If this was the condition of the working masses during the period of boom, then it becomes completely foolhardy to then expect that all it would take for things to get better is for the working masses to be patient and endure. But it is the same working masses that benefitted nothing from the boom whose conditions are being viciously attacked today through job losses, non-payment of salaries and rocketing increases in food, fuel and electricity prices. On the other hand however, vast wealth is concentrated in the hands of a tiny minority who have continued to enjoy their largesse despite the economic crisis. A new report by Vanguard newspaper (8 August 2016) says 15 richest Nigerians are worth over $36 billion. To show the extreme inequality that exist, a report from the Nigeria Deposit Insurance Corporation (NDIC) shows that 90 percent of total bank deposit is owned by 2 percent of the population. 20 billion dollars sit idle in the domiciliary accounts of a few elite but instead of making use of this amount to begin to address the yawning budget deficit by investing in capital projects to begin to reflate the economy, the regime instead wants to go borrowing.
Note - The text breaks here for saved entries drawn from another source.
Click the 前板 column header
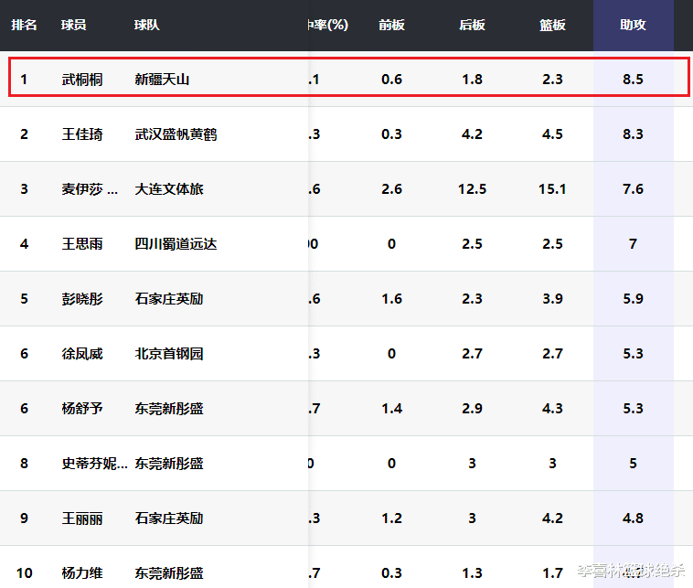This screenshot has height=588, width=693. pyautogui.click(x=391, y=25)
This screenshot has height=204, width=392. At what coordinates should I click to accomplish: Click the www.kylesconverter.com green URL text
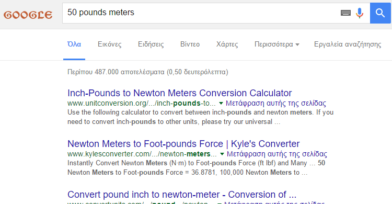[142, 154]
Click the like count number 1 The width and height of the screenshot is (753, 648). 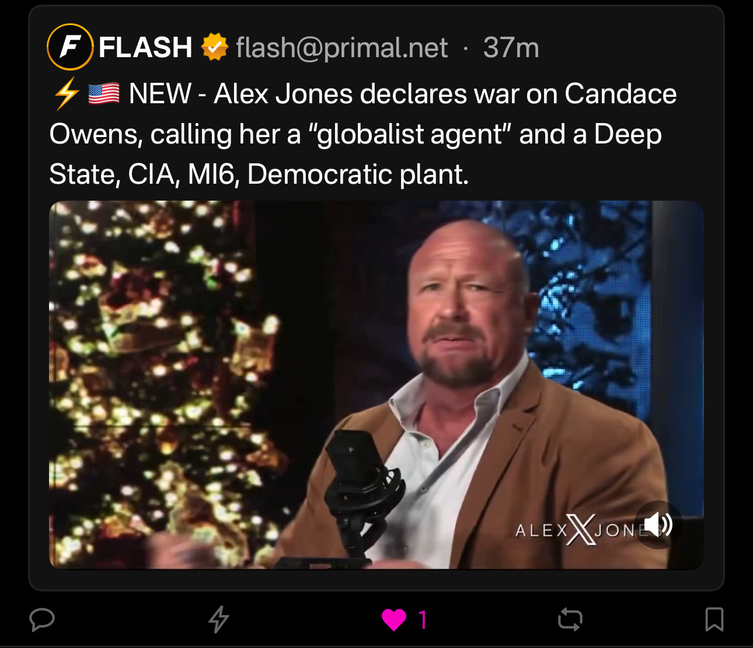[x=423, y=619]
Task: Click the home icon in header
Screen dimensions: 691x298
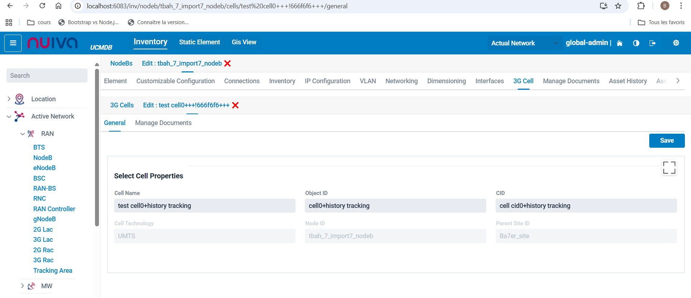Action: click(x=619, y=43)
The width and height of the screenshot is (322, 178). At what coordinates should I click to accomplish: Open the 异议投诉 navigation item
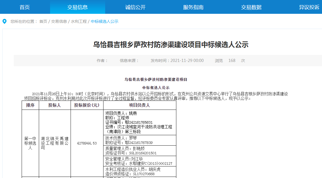click(x=309, y=7)
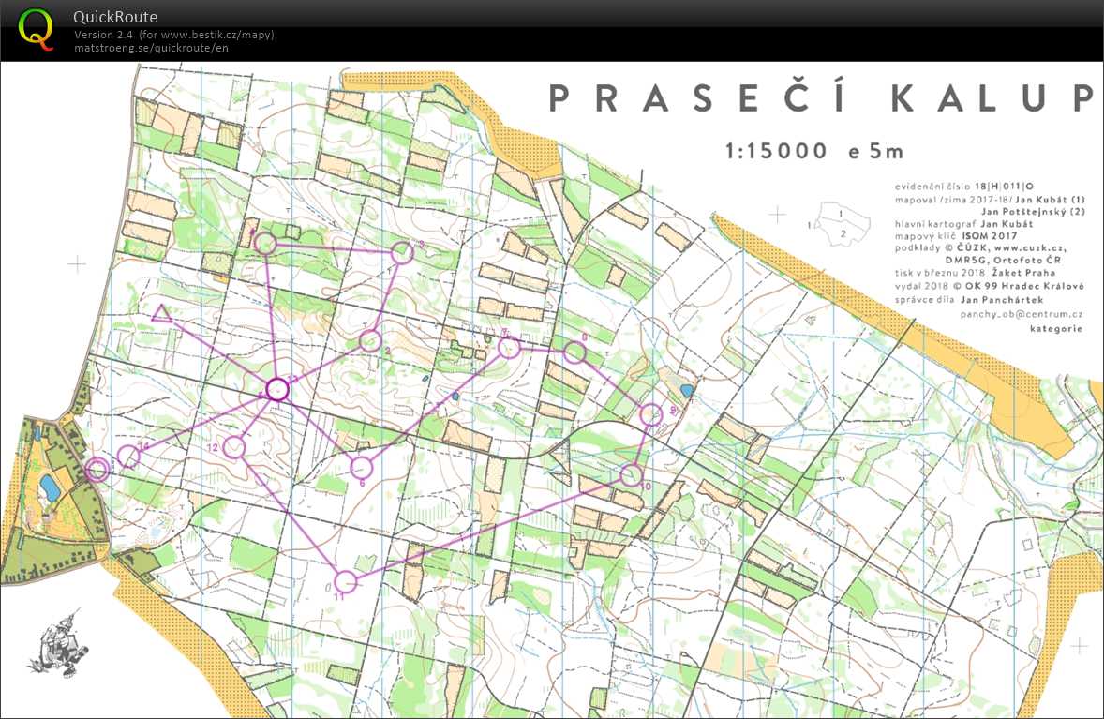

The Buhari government, for all of its anti-corruption fight, only goes after a few politicians. But what happens to the likes of Aliko Dangote, Mike Adenuga, Otedola, Ifeanyi Ubah and other dollar billionaires who amassed their enormous wealth on the basis of using their closeness to several regimes over the years to gain monopoly of different sectors of the economy, get import licenses and oil blocks and lobby for friendly economic policies like privatization and concessioning of national assets and through exploitation of workers in their employment? They are instead lauded as the ones who can save the Nigerian economy and given more handout, using taxpayers money, to expand their investment and make more profit.

It is not for nothing that Dangote called for the sale of national assets as a solution to the recession. The interests of the capitalist class, the so-called private sector, has always been the driving force of government economic and political policies. So far this remains the case and the capitalist system continue to exist, there can be no end to economic crises and the woes of the working masses. There is no final crisis of capitalism. Even after they hope for recovery in 2017, we can only be sure that this would only mean a brief interregnum before another crisis emerges throwing society into turmoil. Meanwhile through public ownership of the commanding heights of the economy under democratic control, state monopoly of foreign trade and implementation of socialist economic policies and support of working class internationally, it can be possible to rapidly bring Nigeria’s economy out of its multifaceted crises and its permanent state of underdevelopment by breaking with capitalism.

While fighting to win the best possible concession for working and toiling people, it is vital for the leadership of the labour movement and working class activists to come to the conclusion that this system cannot be reformed to the benefit of the working masses. It has to be changed and replaced with another that places the interest and needs of working people as the central objective of governance. This requires building a mass workers party on a socialist programme to take political power and begin to plan society for the benefit of the mass majority and not the profit of a few.